Required work: How many lines in the entries below include the word "computer"? Respond with the number only.

====== Records for processing

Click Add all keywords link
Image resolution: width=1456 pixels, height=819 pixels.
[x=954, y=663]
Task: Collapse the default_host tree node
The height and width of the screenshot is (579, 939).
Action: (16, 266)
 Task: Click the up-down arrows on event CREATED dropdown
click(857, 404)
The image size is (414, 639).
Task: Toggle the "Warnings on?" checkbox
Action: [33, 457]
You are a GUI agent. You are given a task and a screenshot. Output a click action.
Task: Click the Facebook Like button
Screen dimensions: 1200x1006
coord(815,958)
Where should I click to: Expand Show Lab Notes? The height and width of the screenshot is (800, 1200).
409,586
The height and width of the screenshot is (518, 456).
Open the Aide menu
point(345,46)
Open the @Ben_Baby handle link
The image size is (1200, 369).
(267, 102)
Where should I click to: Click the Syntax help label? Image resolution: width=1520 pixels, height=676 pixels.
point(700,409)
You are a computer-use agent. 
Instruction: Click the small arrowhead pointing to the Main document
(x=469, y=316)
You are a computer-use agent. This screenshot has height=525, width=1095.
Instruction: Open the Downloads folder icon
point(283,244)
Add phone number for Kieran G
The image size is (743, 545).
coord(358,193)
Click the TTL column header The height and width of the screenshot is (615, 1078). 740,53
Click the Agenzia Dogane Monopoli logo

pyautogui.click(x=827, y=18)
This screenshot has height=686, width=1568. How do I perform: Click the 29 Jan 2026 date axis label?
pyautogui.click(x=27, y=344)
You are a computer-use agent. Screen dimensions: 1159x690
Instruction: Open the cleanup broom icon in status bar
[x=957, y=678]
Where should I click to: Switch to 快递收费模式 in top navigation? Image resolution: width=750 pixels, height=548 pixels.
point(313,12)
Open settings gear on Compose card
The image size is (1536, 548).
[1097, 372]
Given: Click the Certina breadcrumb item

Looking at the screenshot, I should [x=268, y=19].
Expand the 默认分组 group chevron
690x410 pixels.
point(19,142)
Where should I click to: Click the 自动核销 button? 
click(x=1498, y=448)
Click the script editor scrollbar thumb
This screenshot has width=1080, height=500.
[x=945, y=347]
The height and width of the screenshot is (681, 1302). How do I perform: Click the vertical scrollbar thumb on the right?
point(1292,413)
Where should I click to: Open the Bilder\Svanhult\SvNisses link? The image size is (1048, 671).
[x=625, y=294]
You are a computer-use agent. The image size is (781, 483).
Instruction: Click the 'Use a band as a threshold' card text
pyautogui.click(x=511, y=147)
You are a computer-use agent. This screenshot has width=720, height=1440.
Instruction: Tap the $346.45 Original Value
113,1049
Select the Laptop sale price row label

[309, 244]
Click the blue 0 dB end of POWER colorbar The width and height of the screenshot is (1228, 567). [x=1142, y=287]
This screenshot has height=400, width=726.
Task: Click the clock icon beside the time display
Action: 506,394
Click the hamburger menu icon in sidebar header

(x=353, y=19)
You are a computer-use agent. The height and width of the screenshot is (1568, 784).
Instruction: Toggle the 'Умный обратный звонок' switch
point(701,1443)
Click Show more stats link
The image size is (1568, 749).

============

Result: 6